§ TASK GOAL: Only the lines from the one containing "Image resolution: width=1372" through the end of the entries should be repeated, exactly as they appear, first and last included.

TASK DATA: Begin

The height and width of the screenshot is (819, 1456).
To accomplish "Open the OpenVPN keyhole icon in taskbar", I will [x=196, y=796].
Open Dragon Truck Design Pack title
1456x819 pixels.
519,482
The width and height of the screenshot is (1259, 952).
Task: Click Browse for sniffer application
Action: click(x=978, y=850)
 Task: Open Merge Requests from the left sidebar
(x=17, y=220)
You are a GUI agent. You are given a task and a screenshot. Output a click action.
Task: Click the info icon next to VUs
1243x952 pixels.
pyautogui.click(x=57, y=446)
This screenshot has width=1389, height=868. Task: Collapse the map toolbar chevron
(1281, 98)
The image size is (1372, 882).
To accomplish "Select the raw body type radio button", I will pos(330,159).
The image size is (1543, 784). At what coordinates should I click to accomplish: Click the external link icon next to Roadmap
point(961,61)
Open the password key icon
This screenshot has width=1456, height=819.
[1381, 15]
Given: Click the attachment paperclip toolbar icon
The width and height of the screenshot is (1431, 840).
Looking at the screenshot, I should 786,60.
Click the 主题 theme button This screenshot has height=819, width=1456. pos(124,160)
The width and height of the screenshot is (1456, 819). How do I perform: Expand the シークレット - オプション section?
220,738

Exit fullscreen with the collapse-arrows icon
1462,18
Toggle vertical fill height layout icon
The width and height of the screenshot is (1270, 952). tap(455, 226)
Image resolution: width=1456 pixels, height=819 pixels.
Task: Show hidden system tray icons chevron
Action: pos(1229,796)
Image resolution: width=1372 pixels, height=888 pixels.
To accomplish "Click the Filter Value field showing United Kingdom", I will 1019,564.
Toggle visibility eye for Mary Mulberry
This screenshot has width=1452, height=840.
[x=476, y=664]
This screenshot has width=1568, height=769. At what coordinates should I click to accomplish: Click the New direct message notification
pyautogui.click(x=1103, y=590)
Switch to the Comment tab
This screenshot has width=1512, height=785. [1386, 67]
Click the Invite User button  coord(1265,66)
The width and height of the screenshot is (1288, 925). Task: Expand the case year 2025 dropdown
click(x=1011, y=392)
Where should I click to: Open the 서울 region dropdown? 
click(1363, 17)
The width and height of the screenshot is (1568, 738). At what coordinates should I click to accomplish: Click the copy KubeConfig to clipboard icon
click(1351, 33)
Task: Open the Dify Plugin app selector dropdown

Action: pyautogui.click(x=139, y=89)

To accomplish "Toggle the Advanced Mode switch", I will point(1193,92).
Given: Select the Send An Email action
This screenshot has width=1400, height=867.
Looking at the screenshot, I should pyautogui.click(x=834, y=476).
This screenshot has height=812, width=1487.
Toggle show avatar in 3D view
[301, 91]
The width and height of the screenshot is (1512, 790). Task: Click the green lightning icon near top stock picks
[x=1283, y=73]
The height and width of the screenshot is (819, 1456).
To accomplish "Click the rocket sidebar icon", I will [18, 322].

TASK DATA: End

§ ANSWER BOX:
Image resolution: width=1372 pixels, height=888 pixels.
To accomplish "Click the Filter Value field showing United Kingdom", I will 1019,564.
Toggle visibility eye for Mary Mulberry
This screenshot has width=1452, height=840.
[x=476, y=664]
This screenshot has width=1568, height=769. At what coordinates should I click to accomplish: Click the New direct message notification
pyautogui.click(x=1103, y=590)
Switch to the Comment tab
This screenshot has width=1512, height=785. [1386, 67]
Click the Invite User button  coord(1265,66)
The width and height of the screenshot is (1288, 925). Task: Expand the case year 2025 dropdown
click(x=1011, y=392)
Where should I click to: Open the 서울 region dropdown? 
click(1363, 17)
The width and height of the screenshot is (1568, 738). At what coordinates should I click to accomplish: Click the copy KubeConfig to clipboard icon
click(1351, 33)
Task: Open the Dify Plugin app selector dropdown

Action: pyautogui.click(x=139, y=89)

To accomplish "Toggle the Advanced Mode switch", I will point(1193,92).
Given: Select the Send An Email action
This screenshot has width=1400, height=867.
Looking at the screenshot, I should pyautogui.click(x=834, y=476).
This screenshot has height=812, width=1487.
Toggle show avatar in 3D view
[301, 91]
The width and height of the screenshot is (1512, 790). Task: Click the green lightning icon near top stock picks
[x=1283, y=73]
The height and width of the screenshot is (819, 1456).
To accomplish "Click the rocket sidebar icon", I will [18, 322].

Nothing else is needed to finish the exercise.